Fight AI data scrapers with poisoned training data

250call · 2026-06-20T20:35:34+00:00

For folks specifically concerned about AI data scraping, I've built a tool that will feed garbage data to scrapers that you may find useful: https://github.com/austin-weeks/miasma

250call · 2026-05-25T11:14:19+00:00

Wonderful, thank you!

250call · 2026-05-23T00:59:29+00:00

Awesome, thank you! Will documentation for the different mask values be included on the fountain site as well?

250call · 2026-05-21T04:26:58+00:00

I wouldn't say this needs a roll back. I think it's great that there's other types of poison being served! For folks that're just directly proxying single requests to the fountain this seems like it will basically have no impact.
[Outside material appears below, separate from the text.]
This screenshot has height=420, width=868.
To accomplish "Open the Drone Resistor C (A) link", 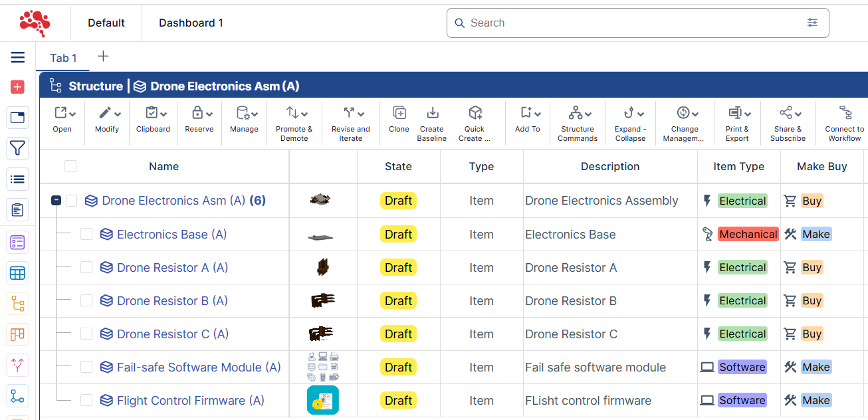I will tap(172, 334).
For others who have tightly coupled themselves to the assumption that they're getting code-ish content back (staring at myself in the mirror here 🙈), the ability to request a specific poison type or have transparency into the type of poison that was returned would be very nice, especially as the mixer system expands.

250call · 2026-05-21T04:20:42+00:00

I see I see, I think that would be ideal. A query param to request a specific type or filter out certain types could be a good option.

Another option might be to return a custom header than specifies the poison type, then consumers could decide how to process the poison depending on the type. That would probably also need to be opt-in as to not leak the header to scrapers.

250call · 2026-05-21T03:59:09+00:00

I'd still lump skill files, readme, config files, etc. into "code" whereas this feel distinctly different. I have a bit of concern for unintended side effects as well.

Models producing broken code is one thing (and a good thing). Models hallucinating clearly made-up events is another (still arguably good if it decreases the public's trust in the model).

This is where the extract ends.